#### Task goal:
Extract the final stretch of the data: the line that contains "View store information [button] (83, 898)" and every line after it, unaltered, and no other lines.

Recorded data:
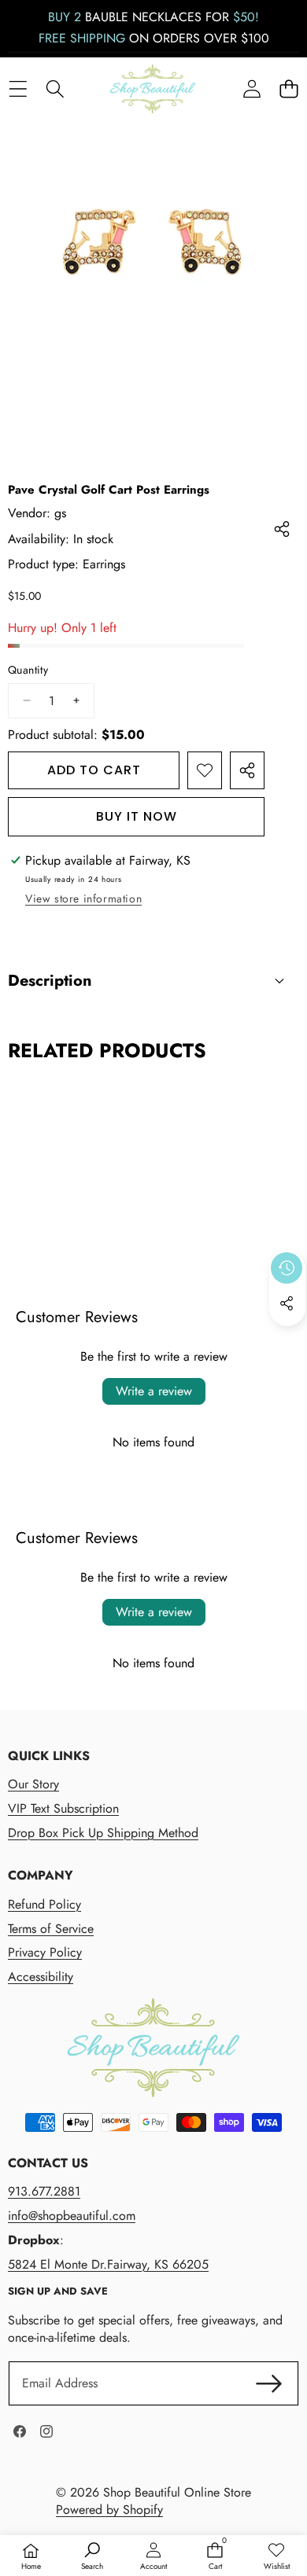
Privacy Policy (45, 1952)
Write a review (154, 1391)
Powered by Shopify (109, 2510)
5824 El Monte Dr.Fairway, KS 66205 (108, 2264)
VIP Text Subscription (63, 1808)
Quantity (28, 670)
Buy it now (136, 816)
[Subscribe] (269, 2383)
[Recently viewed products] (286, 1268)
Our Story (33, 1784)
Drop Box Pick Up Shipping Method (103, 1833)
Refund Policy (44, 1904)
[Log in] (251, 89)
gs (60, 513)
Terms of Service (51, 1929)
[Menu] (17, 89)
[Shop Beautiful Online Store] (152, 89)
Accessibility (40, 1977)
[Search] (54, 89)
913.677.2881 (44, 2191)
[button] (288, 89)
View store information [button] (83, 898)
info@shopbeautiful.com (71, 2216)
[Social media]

#### Reply to the exercise:
View store information [button] (83, 898)
info@shopbeautiful.com (71, 2216)
[Social media]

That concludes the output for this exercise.